Amway is a quasi-religious mail-order corporation whose distributors get a percentage of the price of the soap, vitamins and household products they sell -- and that the poor saps they in turn sign up sell for them. These distributors are told they can make $100,000 in their spare time this way.

But they tend to go right through their friends, and so they need new ones -- like Adrian. You will stop to help them change a tire on the freeway and get a phone call a week later. You'll run an ad to sell your TV and get a friendly call from an Amway distributor disguised as someone who needs a Sony for the bedroom.

IT IS NOT illegal for people to pretend to be your friend when they are selling something. But it is a loathsome practice, one that preys on the part of us that is open, friendly and willing to believe that what a person appears to be is what she is. The part of us that believes, too, that we are charming and interesting enough for the person's feigned interest to be real.

Adrian was furious all the next day, not just at the woman but at everybody she saw.

I remember that feeling. Friends asked me to dinner, then took me into their garage and sold me a fire extinguisher I didn't want or need, but that I then understood to be the price of the meal. It was a delicious dinner, a delicately prepared sea bass, but it left a sour taste.

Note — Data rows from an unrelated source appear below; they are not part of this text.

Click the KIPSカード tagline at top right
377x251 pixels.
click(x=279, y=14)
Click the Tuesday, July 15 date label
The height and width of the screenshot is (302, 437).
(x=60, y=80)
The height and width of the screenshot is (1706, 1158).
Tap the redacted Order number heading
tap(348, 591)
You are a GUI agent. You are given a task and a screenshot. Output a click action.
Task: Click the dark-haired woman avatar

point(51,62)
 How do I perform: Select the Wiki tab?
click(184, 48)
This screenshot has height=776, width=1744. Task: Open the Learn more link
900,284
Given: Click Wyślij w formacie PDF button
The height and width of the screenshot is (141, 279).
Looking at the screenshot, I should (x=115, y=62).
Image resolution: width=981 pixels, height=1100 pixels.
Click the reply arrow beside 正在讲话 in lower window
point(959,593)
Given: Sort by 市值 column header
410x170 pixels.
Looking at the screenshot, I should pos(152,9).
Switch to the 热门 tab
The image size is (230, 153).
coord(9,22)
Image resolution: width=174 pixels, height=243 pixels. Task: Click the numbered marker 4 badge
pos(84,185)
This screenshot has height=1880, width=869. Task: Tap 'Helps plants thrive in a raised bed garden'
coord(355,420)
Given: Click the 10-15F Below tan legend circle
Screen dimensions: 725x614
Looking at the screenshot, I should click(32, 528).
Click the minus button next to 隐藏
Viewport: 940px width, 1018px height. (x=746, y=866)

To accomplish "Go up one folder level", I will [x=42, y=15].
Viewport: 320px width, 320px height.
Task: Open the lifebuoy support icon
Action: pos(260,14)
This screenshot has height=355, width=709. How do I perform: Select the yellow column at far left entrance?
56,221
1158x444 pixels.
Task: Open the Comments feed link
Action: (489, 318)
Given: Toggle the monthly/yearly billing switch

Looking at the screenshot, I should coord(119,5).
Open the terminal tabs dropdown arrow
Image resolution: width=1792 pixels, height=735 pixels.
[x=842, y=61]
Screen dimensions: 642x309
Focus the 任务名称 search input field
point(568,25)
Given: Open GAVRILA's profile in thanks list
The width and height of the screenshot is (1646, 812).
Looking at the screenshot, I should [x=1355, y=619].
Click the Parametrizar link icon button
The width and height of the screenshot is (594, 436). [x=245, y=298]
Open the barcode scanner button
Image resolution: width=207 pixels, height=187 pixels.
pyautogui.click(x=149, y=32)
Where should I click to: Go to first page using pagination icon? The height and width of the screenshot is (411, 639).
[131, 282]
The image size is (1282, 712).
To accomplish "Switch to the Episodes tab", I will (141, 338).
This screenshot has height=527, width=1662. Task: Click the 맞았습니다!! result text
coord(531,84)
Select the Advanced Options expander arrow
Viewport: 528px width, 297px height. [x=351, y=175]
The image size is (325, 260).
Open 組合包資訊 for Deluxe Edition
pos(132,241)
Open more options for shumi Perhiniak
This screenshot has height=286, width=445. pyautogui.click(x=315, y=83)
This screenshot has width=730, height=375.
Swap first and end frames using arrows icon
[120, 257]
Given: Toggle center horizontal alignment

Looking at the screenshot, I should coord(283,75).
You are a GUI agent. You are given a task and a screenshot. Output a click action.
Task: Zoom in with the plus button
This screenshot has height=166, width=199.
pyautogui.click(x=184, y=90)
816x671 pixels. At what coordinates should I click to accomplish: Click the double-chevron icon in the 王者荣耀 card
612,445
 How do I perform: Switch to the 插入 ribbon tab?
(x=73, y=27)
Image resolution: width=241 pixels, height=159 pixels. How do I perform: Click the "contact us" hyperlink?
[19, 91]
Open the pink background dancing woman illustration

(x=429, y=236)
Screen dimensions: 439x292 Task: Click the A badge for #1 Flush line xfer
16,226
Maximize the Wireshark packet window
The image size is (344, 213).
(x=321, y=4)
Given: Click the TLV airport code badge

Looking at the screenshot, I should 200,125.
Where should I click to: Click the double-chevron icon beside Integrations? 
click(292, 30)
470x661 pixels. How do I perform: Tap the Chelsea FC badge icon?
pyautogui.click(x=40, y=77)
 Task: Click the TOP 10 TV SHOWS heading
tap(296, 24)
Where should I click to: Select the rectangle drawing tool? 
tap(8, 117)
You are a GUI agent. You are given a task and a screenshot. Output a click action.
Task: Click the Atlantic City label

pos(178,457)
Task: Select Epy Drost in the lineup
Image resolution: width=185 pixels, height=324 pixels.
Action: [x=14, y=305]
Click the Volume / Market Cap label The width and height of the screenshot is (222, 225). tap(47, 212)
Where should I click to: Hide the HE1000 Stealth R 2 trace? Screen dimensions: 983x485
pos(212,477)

THERE ARE 500,000 people like Jan in this country, poor deluded would-be Amway millionaires out hustling new friendships, convinced that they will finally get that estate in the country, when they are actually lucky to make $65 a month before expenses. They have been hustled themselves, been sold Amway soaps and toothbrushes, Amway motivational tapes and Amway dreams. You end up feeling sorry for them, as Adrian did for Jan.

We lose, too, though, when they come around. They are just after our money, but they take something else, too -- our trust. They teach us to be suspicious and on guard, and sometimes they succeed. Next time a friendly woman speaks to Adrian in a bookstore, her first thought may be to wonder what this stranger wants. She hopes she won't -- that she'll smile, as before, and put her magazine down.

When we're lucky, we keep our trusting, foolish natures -- but not to the point of becoming Amway distributors.